Caroline Sullivan 

Tony Bennett & Lady Gaga review – Gaga is a wonder

There may be 60 years between them, but these two Italian-Americans find joyous common ground as they swing through 11 standards, writes Caroline Sullivan
  
  

Lady Gaga and Tony Bennett.
Lady Gaga and Tony Bennett. Photograph: Kevin Mazur/WireImage

These two Italian-Americans have more in common than you would think. Both have been immersed in jazz from childhood – Gaga, many will be surprised to learn, won a jazz competition at school – and share a reverence for the Great American Songbook.

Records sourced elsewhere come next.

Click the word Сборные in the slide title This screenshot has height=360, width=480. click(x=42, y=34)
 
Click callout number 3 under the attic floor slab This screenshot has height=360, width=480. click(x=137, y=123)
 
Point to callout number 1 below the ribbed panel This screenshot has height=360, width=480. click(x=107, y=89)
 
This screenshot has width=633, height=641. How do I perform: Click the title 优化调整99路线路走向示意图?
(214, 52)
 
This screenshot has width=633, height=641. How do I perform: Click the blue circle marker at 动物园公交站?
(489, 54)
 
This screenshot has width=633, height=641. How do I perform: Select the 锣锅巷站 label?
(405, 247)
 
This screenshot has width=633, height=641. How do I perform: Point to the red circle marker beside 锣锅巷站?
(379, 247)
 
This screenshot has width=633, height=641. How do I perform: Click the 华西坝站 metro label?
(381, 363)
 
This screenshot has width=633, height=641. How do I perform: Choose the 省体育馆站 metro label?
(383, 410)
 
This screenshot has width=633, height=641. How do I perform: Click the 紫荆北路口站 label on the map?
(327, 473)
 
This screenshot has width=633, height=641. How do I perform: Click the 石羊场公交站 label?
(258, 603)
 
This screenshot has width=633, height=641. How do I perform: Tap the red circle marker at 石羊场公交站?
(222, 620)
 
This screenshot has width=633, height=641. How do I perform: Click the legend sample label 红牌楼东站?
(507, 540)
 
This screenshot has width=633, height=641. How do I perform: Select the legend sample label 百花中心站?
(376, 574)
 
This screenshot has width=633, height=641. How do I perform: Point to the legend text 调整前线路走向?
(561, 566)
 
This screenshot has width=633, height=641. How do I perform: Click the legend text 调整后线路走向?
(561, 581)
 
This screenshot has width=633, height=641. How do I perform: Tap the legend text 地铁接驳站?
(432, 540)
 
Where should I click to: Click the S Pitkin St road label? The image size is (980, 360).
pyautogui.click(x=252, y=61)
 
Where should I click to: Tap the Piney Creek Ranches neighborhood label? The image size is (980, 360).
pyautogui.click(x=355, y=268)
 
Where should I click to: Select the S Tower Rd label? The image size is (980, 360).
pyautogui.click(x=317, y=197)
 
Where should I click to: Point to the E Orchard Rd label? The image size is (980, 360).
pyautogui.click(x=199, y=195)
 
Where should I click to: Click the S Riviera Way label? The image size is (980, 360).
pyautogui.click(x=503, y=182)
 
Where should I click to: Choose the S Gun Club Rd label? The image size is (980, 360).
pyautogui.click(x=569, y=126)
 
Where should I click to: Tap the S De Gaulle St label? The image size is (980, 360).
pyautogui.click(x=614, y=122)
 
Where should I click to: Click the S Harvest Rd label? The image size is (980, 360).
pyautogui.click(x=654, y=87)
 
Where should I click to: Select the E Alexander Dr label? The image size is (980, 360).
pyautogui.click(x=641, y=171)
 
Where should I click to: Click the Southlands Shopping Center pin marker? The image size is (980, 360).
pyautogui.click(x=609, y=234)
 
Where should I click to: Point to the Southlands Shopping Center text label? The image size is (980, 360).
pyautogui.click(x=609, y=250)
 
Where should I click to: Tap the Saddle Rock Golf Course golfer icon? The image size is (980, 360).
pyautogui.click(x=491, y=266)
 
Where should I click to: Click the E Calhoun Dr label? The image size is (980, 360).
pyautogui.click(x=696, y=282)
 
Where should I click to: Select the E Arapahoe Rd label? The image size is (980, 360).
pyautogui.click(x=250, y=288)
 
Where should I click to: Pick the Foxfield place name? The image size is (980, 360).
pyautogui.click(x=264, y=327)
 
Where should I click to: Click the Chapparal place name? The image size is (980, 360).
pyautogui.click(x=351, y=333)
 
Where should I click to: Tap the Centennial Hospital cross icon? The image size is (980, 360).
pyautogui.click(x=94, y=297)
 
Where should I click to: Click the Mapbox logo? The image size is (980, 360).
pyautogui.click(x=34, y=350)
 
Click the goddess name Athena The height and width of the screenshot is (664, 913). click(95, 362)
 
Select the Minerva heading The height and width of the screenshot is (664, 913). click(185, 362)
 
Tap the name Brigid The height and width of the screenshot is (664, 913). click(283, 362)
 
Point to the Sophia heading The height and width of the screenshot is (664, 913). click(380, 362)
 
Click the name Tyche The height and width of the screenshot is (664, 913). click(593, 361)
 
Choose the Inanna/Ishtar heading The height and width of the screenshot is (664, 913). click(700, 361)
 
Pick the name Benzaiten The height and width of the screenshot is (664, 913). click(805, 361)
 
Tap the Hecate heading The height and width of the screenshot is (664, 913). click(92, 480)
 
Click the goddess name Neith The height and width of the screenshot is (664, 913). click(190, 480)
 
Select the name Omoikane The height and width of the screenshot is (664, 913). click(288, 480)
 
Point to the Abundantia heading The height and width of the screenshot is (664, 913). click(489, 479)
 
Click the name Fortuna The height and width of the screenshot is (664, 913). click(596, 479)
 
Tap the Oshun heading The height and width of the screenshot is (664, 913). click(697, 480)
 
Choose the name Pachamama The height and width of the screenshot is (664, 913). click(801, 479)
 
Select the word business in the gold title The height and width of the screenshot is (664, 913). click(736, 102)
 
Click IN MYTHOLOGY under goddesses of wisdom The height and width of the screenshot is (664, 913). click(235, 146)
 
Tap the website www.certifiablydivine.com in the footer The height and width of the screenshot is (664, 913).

But it’s Gaga who will benefit most from this album, which has the pair finding joyous common ground as they swing through 11 standards. She has been musically hamstrung by the common assumption that her talent begins and ends with the Auto-Tune switch; Cheek to Cheek reveals the considerable warmth and depth of her voice. She and Bennett play it absolutely straight – there are no radical reboots, just two accomplished vocalists having fun. The ballad Nature Boy is treated with the greatest delicacy – underlit by a haunting flute motif, it provides the album’s primary study in contrasts, with Bennett at his most assured and Gaga at her most vulnerable. They bond best on the uptempo tracks, though, where the 60-year age gap is immaterial. Flirting and ad libbing on Goody Goody, while Bennett keeps it suave, Gaga is a wonder. She should do this kind of thing more often.